___ Given passage ___
Healthcare, from Bolzano to Sicily high costs and inefficient services
South Tyrol tops in spending on hospitals, but is fourth to last in Italy in care. In territorial medicine similar costs in Veneto (Lea grade 96) and Campania (44)
4' min read
4' min read
If you want to find the best hospitals in Italy, you have to go to Trento, where the ministerial report card on essential assistance levels (Lea) scores almost full marks, 97 points out of 100. In order to obtain it, however, the Autonomous Province spends 1,4342 euro per citizen, that is 24.1% more than Tuscany, which in the monitoring of the Lea has only one point less (1,081 euro per person, 96 points); in the comparison with Veneto (1,061 euro), which trails them at 94 points, the distance grows to 26.5%.
The different demographic size naturally affects the per capita expenditure figure, but this factor certainly cannot be invoked to explain, for example, the numbers shown by Campania, which spends as much as the Veneto, but scores 22 points less (72) in the analysis of the quality of services, or by the Province of Bolzano, queen of expenditure (1,562 euros per citizen) destined for hospitals that offer, however, services that are among the worst in Italy (62 points, the same as Molise, better only than Sardinia and Valle d'Aosta).
___ Recorded data ___
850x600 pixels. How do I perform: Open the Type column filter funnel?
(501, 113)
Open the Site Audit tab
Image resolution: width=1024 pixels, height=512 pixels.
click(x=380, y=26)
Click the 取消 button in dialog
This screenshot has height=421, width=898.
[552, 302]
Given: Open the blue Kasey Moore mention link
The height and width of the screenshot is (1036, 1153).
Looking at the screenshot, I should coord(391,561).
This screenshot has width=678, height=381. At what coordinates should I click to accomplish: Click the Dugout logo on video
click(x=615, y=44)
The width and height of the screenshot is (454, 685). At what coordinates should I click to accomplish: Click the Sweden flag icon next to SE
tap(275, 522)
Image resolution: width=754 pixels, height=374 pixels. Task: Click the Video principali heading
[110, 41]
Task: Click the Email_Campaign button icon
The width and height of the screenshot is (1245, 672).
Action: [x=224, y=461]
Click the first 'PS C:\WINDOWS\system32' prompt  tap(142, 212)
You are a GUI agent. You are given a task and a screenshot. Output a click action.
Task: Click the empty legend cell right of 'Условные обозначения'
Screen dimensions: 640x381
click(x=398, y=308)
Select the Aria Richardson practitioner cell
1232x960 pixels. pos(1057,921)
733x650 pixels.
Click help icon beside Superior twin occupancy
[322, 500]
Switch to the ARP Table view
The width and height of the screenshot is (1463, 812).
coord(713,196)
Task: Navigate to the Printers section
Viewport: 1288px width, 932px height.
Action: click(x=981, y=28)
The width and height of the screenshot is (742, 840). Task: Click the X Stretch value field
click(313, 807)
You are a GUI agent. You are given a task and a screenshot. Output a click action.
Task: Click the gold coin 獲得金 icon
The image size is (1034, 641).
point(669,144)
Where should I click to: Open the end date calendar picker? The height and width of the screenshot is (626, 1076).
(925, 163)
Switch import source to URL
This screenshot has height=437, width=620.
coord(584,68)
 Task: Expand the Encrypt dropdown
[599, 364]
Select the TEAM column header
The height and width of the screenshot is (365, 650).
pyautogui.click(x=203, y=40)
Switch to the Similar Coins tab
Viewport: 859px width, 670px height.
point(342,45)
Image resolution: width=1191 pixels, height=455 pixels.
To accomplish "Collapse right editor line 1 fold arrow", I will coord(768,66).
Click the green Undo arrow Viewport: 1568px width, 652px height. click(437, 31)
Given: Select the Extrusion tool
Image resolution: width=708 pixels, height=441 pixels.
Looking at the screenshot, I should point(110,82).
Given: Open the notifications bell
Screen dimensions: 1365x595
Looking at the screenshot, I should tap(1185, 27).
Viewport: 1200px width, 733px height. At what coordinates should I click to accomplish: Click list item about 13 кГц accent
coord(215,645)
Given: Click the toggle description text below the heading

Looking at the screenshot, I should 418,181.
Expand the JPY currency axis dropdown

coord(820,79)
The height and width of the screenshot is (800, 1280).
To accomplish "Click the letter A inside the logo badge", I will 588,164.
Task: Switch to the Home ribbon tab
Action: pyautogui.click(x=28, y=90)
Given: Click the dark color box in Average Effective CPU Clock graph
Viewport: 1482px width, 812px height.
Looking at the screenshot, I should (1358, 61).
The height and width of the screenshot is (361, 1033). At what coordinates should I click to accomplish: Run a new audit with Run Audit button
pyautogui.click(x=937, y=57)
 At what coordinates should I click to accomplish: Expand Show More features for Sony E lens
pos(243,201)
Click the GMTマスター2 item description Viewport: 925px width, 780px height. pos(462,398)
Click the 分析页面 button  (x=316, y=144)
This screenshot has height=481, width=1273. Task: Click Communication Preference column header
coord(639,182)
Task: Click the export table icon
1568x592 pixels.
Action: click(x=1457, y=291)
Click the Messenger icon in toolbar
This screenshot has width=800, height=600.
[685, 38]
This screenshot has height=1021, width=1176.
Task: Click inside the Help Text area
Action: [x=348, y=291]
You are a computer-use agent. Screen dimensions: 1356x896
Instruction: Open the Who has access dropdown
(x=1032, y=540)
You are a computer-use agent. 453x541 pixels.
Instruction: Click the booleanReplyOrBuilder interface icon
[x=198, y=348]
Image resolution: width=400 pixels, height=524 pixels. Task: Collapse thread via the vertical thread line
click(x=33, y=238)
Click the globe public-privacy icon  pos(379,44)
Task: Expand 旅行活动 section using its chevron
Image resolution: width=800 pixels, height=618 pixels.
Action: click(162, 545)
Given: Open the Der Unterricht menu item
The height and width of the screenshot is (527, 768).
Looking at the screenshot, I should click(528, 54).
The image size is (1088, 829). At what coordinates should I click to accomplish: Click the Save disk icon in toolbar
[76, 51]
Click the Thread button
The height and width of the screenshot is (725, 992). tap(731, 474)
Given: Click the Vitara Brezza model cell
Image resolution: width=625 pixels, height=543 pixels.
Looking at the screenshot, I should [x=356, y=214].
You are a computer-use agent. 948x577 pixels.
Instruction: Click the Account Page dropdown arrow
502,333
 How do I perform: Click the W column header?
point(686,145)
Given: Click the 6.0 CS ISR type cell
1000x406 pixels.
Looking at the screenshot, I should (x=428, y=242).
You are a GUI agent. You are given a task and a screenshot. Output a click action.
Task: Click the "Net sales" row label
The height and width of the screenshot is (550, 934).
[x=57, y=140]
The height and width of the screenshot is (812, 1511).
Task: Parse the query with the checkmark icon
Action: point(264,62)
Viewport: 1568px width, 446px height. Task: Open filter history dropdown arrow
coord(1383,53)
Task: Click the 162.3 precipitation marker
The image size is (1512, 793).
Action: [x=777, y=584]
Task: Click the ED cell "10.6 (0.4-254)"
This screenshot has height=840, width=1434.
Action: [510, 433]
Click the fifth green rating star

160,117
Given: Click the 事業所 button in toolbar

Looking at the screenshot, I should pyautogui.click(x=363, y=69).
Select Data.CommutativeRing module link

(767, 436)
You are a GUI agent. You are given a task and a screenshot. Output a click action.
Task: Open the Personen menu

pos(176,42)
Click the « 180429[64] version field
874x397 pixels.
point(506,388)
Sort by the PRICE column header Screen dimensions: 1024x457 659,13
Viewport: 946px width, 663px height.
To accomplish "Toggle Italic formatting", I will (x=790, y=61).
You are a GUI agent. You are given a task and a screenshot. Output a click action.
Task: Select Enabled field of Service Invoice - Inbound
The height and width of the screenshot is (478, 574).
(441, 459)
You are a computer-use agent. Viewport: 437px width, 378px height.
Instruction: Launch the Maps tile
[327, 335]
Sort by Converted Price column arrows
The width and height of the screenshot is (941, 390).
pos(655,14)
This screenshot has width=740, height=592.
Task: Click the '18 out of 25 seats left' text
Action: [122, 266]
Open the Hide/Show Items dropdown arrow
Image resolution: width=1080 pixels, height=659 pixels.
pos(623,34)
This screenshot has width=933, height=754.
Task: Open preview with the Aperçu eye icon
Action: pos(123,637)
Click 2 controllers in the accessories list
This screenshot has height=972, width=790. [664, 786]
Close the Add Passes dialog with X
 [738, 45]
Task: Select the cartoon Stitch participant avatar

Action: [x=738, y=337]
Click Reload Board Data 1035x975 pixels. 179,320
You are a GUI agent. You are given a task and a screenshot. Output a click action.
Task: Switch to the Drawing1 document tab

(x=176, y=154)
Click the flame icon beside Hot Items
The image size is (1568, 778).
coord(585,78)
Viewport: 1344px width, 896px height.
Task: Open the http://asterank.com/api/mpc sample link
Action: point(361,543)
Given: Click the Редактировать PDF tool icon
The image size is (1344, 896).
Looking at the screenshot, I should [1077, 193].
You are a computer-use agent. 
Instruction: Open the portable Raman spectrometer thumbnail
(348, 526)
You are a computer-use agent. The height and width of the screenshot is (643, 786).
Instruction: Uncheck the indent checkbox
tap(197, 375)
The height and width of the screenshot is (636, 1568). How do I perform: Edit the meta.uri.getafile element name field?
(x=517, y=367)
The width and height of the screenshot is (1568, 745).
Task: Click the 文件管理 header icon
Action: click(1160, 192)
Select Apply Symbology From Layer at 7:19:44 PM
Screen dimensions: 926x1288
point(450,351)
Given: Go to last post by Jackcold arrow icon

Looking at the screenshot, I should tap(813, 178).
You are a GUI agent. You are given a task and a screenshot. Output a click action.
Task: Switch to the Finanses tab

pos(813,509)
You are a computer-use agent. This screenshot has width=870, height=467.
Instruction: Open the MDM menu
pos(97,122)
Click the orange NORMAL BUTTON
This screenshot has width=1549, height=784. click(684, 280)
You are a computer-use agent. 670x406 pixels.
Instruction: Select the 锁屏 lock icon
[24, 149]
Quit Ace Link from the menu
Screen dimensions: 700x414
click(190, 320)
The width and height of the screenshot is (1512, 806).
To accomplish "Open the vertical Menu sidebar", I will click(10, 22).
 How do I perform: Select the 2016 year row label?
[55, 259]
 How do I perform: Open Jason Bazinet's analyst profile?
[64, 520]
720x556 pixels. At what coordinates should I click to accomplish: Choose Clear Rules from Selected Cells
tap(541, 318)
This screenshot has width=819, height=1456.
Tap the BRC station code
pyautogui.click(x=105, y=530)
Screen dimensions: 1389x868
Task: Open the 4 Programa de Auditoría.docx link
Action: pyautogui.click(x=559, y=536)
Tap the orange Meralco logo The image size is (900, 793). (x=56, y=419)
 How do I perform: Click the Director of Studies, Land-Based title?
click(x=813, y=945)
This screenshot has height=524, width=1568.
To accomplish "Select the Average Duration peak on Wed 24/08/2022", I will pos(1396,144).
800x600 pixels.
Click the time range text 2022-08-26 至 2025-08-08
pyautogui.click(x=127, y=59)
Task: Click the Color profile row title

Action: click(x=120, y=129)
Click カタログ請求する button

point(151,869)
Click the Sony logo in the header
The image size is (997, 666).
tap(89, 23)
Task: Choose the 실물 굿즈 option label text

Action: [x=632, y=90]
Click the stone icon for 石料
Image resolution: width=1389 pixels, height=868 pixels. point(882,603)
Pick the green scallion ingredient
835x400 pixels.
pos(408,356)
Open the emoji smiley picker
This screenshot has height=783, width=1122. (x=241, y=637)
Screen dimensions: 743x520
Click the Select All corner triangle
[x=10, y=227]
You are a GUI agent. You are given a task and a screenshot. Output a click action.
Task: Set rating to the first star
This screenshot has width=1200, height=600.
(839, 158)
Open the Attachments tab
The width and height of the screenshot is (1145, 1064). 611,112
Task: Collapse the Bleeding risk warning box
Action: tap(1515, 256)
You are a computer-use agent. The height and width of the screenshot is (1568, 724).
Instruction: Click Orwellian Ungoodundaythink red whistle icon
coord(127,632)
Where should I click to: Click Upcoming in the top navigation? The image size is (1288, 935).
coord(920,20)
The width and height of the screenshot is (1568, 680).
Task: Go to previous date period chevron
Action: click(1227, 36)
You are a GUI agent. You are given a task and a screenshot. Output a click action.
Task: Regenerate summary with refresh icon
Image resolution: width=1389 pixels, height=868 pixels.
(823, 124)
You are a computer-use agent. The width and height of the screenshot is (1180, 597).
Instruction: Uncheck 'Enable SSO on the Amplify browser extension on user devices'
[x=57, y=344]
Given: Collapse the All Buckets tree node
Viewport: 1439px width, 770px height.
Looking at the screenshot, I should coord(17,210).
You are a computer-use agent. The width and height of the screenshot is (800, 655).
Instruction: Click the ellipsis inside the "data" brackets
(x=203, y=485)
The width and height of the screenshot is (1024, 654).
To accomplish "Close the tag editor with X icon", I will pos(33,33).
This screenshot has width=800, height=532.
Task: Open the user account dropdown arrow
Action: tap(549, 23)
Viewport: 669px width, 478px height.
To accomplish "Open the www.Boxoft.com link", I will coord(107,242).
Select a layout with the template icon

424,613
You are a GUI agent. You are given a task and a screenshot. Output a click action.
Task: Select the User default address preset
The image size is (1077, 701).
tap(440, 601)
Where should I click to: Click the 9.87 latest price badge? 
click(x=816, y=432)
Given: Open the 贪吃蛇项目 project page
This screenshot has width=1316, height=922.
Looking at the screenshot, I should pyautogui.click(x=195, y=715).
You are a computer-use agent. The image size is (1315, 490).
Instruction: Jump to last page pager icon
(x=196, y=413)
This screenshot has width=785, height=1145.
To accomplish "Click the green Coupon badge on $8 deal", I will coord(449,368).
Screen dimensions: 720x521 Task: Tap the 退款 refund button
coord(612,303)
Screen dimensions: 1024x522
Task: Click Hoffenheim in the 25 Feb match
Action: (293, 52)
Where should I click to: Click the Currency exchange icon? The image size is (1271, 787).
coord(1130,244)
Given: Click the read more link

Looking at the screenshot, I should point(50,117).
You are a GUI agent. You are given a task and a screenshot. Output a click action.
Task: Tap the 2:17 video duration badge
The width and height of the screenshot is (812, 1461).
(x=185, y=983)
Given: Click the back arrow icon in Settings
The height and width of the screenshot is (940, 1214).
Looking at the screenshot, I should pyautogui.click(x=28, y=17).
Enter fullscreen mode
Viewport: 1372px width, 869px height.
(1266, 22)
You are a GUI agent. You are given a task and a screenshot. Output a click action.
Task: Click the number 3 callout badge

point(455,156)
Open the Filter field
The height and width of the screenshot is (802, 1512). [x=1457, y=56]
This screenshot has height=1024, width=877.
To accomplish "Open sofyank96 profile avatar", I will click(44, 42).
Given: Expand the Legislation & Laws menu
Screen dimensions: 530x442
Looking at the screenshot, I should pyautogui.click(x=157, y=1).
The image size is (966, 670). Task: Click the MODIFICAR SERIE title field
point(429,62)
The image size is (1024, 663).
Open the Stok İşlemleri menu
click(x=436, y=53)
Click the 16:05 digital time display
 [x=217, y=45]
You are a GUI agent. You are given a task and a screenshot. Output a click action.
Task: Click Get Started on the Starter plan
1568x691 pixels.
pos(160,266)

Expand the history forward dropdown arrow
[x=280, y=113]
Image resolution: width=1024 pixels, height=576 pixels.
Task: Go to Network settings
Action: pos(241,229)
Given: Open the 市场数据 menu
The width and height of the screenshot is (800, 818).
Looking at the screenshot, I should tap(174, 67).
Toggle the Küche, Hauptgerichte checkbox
___
**Activity 1:** Please output the part of the article on Italian healthcare costs from "Healthcare, from Bolzano" up to and including "and Campania (44)", copied word for word.
**Activity 2:** According to the article on Italian healthcare costs, how much does the Province of Bolzano spend per citizen on hospitals?

**Exercise response 1:**
Healthcare, from Bolzano to Sicily high costs and inefficient services
South Tyrol tops in spending on hospitals, but is fourth to last in Italy in care. In territorial medicine similar costs in Veneto (Lea grade 96) and Campania (44)

**Exercise response 2:** 1,562 euros per citizen.